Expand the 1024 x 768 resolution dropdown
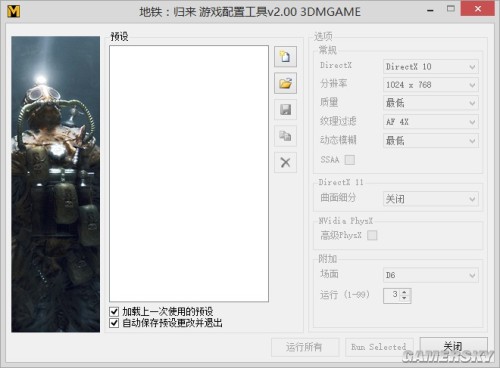Screen dimensions: 500x368 (x=431, y=85)
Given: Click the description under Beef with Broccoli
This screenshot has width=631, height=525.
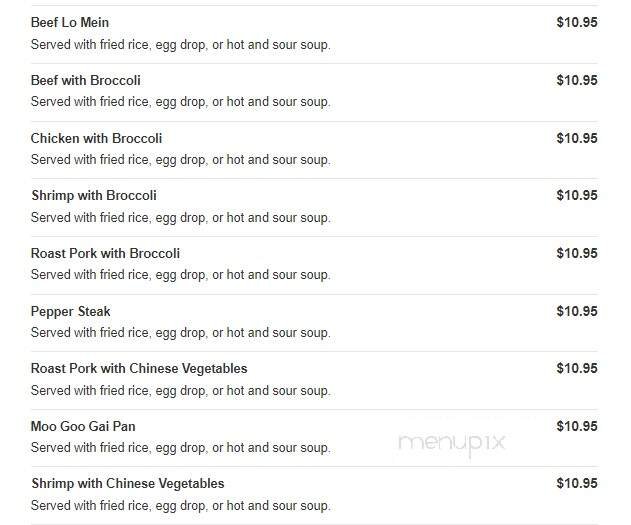Looking at the screenshot, I should click(180, 102).
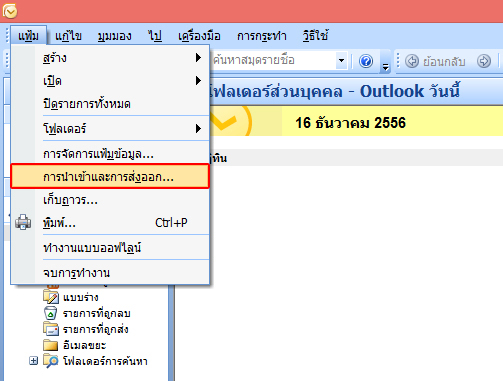Click the printer icon beside พิมพ์
The height and width of the screenshot is (381, 503).
coord(23,222)
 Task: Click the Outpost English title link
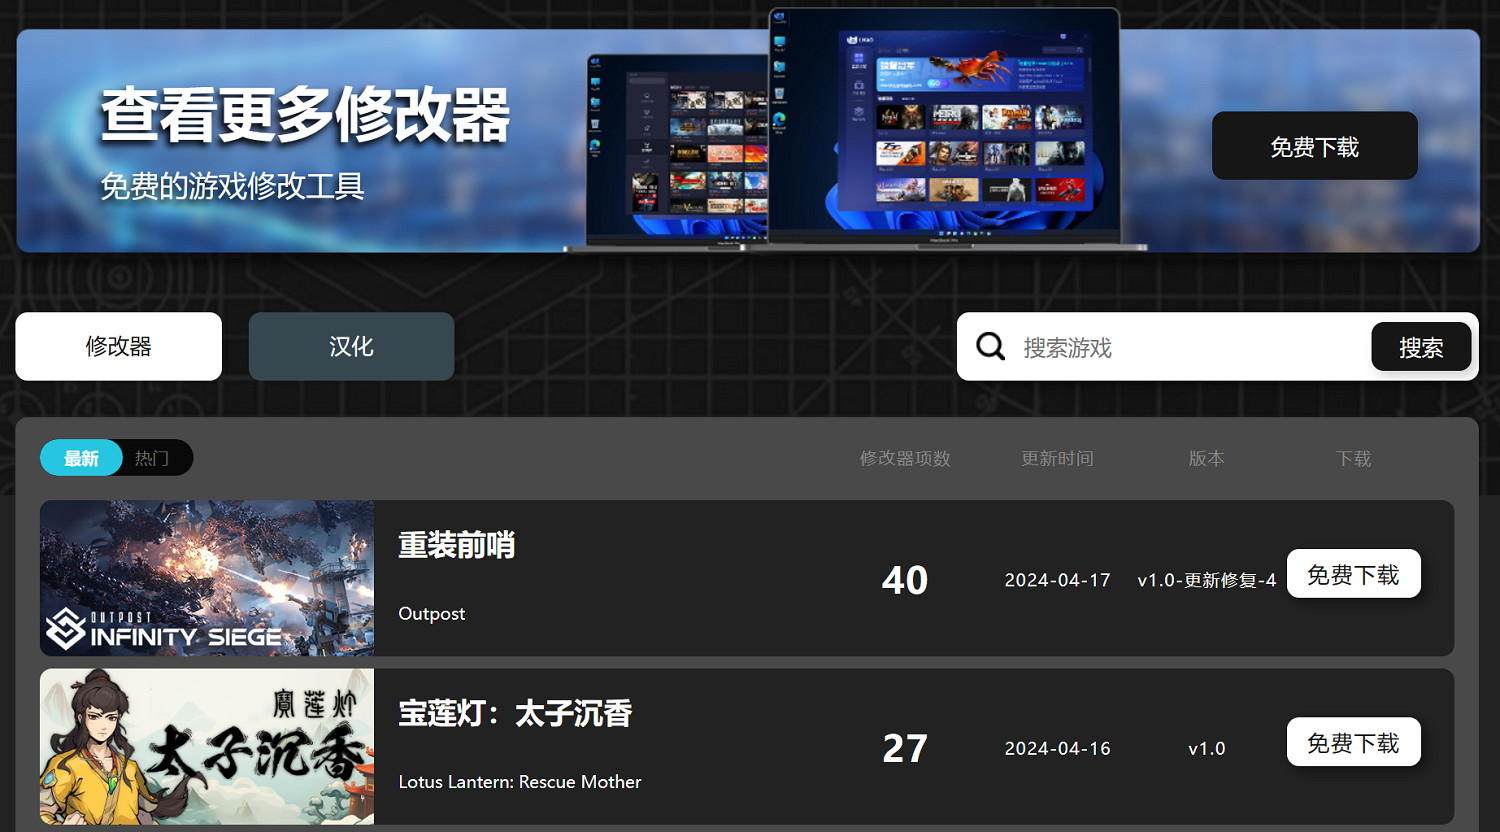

· · ·

• **REQUIRED ACTION**
Leaving out the pictures, restate each line of the listing above verbatim, from the opening line to the line bearing "Given: Click the", inclusive, and no more.

• **FINISHED TASK**
Expand the 1024 x 768 resolution dropdown
Screen dimensions: 500x368 (x=431, y=85)
Given: Click the description under Beef with Broccoli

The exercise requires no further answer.